**Aim of the task:** Each line of the material holding the word "will" must be identified and copied.
-- Exercise input follows --
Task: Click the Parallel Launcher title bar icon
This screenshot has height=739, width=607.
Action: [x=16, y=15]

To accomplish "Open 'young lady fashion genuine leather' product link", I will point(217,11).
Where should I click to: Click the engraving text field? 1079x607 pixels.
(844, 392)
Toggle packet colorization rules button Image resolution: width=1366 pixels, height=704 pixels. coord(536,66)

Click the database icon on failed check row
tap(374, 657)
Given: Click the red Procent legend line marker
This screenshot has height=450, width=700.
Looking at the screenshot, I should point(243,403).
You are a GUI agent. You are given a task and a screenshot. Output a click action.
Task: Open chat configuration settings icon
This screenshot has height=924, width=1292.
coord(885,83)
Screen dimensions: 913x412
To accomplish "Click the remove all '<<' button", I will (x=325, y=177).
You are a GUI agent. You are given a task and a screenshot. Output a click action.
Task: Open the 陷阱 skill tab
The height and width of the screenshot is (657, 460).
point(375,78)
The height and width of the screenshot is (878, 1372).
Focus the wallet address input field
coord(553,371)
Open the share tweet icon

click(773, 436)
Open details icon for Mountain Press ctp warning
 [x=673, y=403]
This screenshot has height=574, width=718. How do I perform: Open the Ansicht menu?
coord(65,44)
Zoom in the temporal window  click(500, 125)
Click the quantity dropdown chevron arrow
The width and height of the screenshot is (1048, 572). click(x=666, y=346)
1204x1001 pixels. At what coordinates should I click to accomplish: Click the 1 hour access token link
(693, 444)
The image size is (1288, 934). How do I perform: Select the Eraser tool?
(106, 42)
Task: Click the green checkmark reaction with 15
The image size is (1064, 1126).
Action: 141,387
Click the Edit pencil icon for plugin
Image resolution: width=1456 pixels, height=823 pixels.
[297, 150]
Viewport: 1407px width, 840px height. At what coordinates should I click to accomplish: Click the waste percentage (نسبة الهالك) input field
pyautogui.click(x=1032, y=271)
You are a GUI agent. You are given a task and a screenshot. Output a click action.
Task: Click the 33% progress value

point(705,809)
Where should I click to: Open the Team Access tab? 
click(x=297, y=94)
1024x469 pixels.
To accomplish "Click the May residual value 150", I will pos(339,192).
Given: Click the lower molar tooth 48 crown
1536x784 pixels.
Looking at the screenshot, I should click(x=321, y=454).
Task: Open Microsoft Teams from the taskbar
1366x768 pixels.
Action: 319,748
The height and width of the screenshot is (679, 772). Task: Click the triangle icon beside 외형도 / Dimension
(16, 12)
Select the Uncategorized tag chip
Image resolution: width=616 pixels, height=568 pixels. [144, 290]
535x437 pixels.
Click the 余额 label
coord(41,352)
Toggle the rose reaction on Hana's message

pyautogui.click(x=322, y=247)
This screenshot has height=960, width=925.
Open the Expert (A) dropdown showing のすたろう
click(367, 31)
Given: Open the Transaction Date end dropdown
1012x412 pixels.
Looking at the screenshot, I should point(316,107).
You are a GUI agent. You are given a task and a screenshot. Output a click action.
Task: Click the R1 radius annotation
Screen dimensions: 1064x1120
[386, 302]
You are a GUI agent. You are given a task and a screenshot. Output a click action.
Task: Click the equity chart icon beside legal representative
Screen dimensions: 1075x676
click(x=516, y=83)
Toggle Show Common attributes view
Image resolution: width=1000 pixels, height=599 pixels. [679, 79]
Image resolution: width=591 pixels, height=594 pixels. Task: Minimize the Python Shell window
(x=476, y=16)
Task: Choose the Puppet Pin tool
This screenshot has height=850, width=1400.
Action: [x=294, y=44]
-- Exercise input concluded --
**Solution below:**
To accomplish "Open 'young lady fashion genuine leather' product link", I will point(217,11).
To accomplish "Click the remove all '<<' button", I will (x=325, y=177).
To accomplish "Click the May residual value 150", I will pos(339,192).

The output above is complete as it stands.